▶ Task objective:
The lines from the one holding "Task: Click reorder" through the end of the records below are to be written out exactly, and nothing else; pictures are to be left out.

▶ Saved data entries:

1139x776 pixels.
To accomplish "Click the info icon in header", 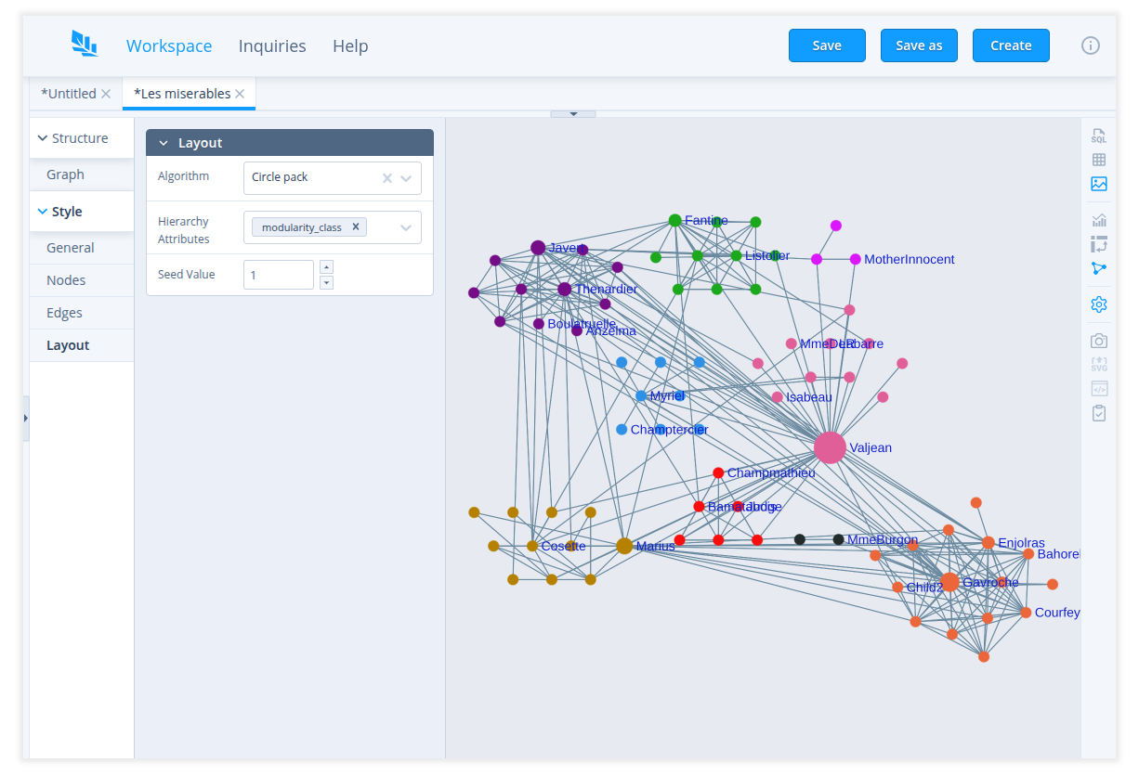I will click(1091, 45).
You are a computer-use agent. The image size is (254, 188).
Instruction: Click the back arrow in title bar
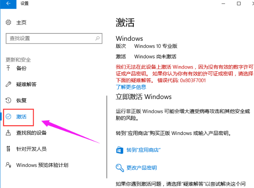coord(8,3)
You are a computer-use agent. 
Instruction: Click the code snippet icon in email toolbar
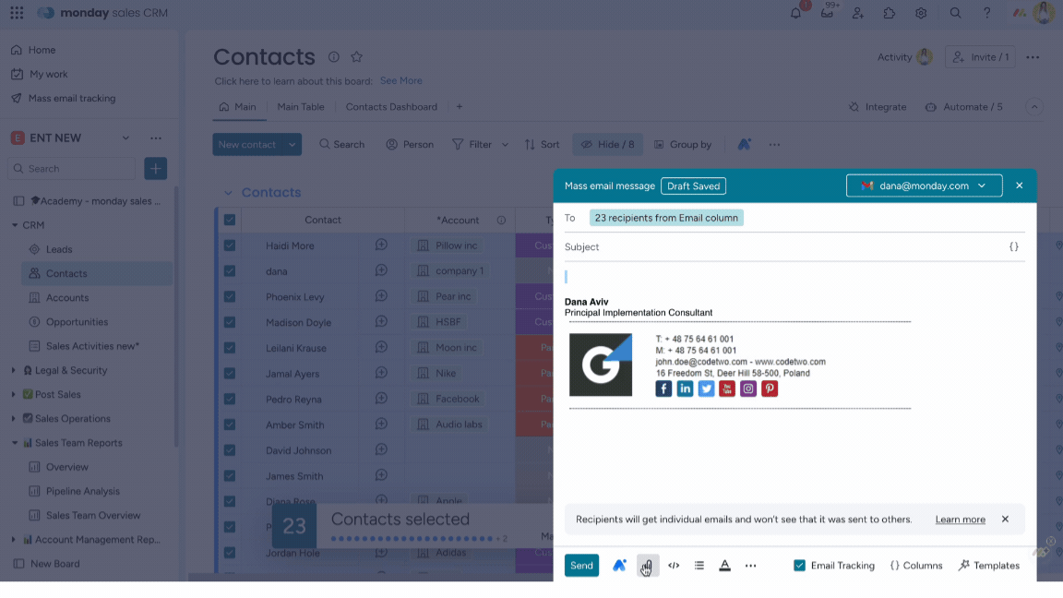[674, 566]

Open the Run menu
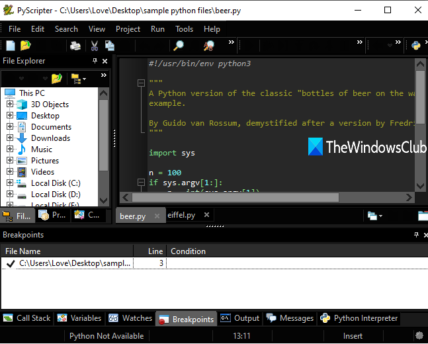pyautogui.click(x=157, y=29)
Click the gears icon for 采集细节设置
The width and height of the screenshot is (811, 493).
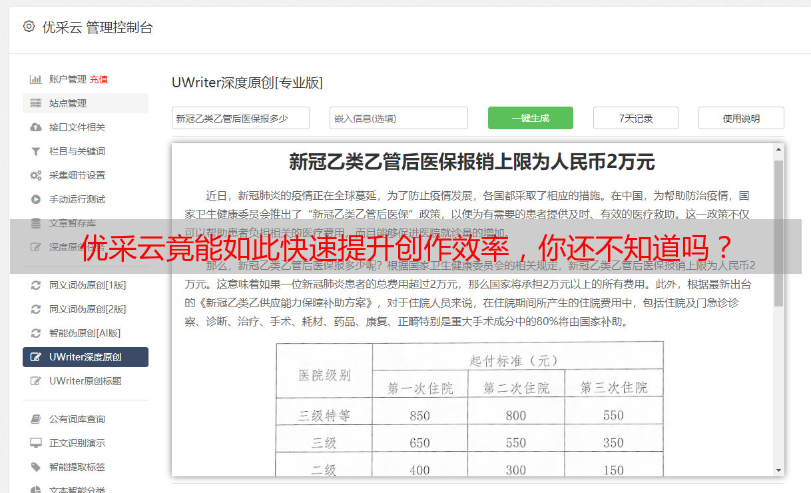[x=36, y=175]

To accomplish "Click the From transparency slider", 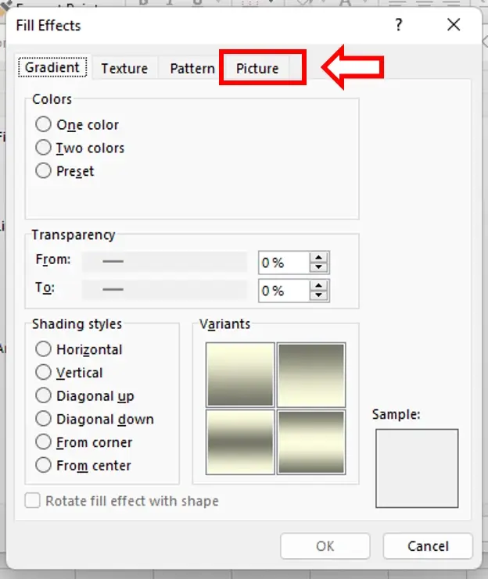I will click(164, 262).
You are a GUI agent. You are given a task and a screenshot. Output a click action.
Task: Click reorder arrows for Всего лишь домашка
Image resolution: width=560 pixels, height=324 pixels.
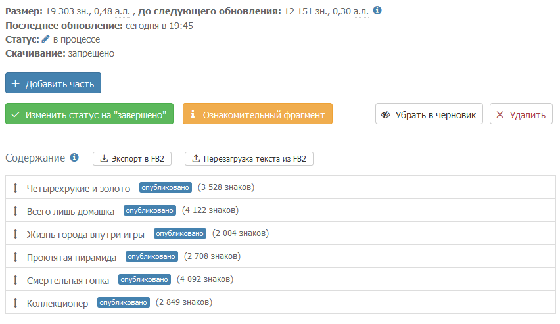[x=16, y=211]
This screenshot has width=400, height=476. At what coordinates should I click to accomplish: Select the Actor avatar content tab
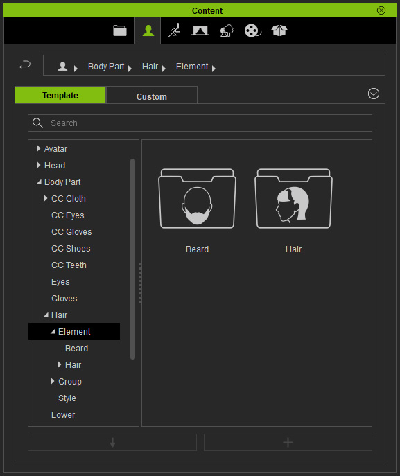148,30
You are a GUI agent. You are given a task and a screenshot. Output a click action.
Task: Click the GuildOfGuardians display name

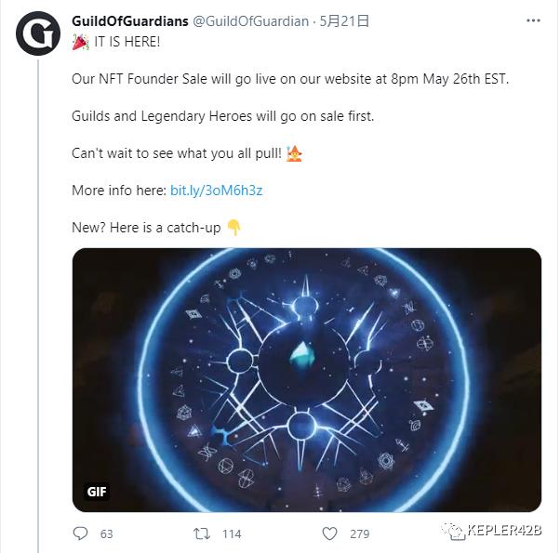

▶ Your response:
Task: Click reorder arrows for Всего лишь домашка
Image resolution: width=560 pixels, height=324 pixels.
[x=16, y=211]
This screenshot has width=400, height=476. At what coordinates should I click to accomplish: Select the Actor avatar content tab
148,30
You are a GUI agent. You are given a task and a screenshot. Output a click action.
Task: Click the GuildOfGuardians display name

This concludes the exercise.